Being an invalid minor and accepting her reality of life, she endures what she cannot cure without any
surprise. She is always “tricked” by the surrounding environment, the forests, the birds and the non-
living entities too. She comes to the conclusion that her inadequate learning of the Native dialect as a
foreigner in this new country is going to make her life miserable. She states that “prediction is forever
impossible”. This last line of the poem makes it clear that Canada being a “multicultural” nation in this
age of democracy which believes in equality and justice is not free from “discrimination” and
exploitation. The racial conflict between the European settlers and the First Nations people is going to
be a permanent social issue of the modern nation.

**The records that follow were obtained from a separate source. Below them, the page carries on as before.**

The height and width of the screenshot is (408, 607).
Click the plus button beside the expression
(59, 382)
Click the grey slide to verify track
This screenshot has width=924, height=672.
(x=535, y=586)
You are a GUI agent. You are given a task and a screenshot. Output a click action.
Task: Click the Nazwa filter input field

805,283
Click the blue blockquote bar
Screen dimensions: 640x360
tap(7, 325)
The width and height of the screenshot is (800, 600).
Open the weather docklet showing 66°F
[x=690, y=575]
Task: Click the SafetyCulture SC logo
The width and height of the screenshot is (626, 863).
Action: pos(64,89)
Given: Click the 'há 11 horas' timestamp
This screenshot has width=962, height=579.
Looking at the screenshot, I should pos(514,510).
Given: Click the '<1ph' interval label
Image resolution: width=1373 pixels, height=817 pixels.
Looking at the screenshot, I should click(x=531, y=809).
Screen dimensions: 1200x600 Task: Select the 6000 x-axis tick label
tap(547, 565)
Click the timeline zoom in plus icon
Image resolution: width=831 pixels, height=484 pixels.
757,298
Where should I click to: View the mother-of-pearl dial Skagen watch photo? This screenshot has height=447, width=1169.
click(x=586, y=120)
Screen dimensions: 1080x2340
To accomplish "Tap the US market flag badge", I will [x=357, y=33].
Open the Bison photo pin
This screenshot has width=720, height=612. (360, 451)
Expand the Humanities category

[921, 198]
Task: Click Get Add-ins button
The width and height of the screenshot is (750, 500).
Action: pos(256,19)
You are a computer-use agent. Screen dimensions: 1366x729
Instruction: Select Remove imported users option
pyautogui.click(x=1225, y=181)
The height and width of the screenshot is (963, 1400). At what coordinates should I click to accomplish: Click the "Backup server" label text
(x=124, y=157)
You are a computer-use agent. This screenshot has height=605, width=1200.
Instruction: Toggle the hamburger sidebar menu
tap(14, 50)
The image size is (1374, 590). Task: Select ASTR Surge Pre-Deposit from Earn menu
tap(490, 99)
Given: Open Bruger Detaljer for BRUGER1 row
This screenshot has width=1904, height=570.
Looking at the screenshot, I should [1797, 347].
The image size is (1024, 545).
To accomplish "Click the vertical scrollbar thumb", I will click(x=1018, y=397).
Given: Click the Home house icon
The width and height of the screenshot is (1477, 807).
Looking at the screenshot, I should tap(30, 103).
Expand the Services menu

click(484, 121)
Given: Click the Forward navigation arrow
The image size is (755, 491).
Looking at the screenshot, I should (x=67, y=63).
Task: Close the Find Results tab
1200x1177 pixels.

John W. Garvin as the editor of an anthology titled Canadian Poets (1916) states: “Poetry, at its
height, implies beauty and the driving force of passion. It implies also the austerity and emotional
restraint which means spiritual strength, and it is, primarily, to the inherent strength of this Art which
faces and pictures the truth in Nature and human nature, that the people have turned in times past and
will turn in times to come” (Garvin 1916: 6). This statement has universal relevance over the ages
spreading from the Classical to the Modern. Not only poetry, it is also true in case of novel, drama and
prose. As a part of this paper, our students also read texts like Rohinton Mistry’s Such a Long Journey,
Bapsi Sidhwa’s The Ice-Candy Man, Wole Soyinka’s A Dance of the Forests, J.M.Coetzee’s Disgrace,
Margaret Laurence’s The Diviners and Margaret Atwood’s The Edible Woman and so on.
The purpose of this paper is to let our students know about other literatures produced in
different countries, though available in English. They will also have knowledge about peoples of diverse
ethnic groups, their social-religious beliefs and cultural practices through their writings. This new
optional paper including five or six selected titles from different genres and cultures will be inadequate
to have a proper understanding of the respective cultures, but the students can at least have a
comparative perspective initially to carry forward further research in these areas. Such an optional
paper is definitely useful and relevant for the students of MA English course. They can better
understand their own social-political-cultural issues comparing with other nations and their issues as
shown in the selected works. Writers, whatever nations they belong to, are said to be the prophets who
not only see the reality of their times but also make predictions about the future of their societies based
on their knowledge and experience of reading great masters of ancient times that all do not find time to
do. Their universal message given through their creative writings are always meant for the well-being of
the entire universe. Nowadays there has been a trend of digitizing literatures of different nations
because it is seen as a dynamic reform movement adopted by the modern publishers, writers and
editors. All are increasingly moving toward the production of digital or e-version of their writings and
anthologies to be available on the Net/WWW free to readers worldwide for downloading and private
educational use. This has made the works from Australia, Africa, America, Asia and Europe available to
us free if we have a personal computer or laptop and internet access. W e can easily download the
freely-available e-texts and e-poetry anthologies and save them for our future reading and research
activities as common as well as academically critical readers. It is definitely a positive development in
the field of education due to IT revolution and its application in all spheres including literature.

References:

Hall, Stuart. “Negotiating Caribbean Identity” in New Left Review, Vol. 209, Jan- Feb (1995), 3-14.

Irvine, Dean. “Editing Canadian Modernism” in ESC, VOL. 31.1-2 (Mar/June 2007): 53-84.

Narasimhaiah, C. D, Ed. An Anthology of Commonwealth Poetry. Madras: Macmillan India, 1990.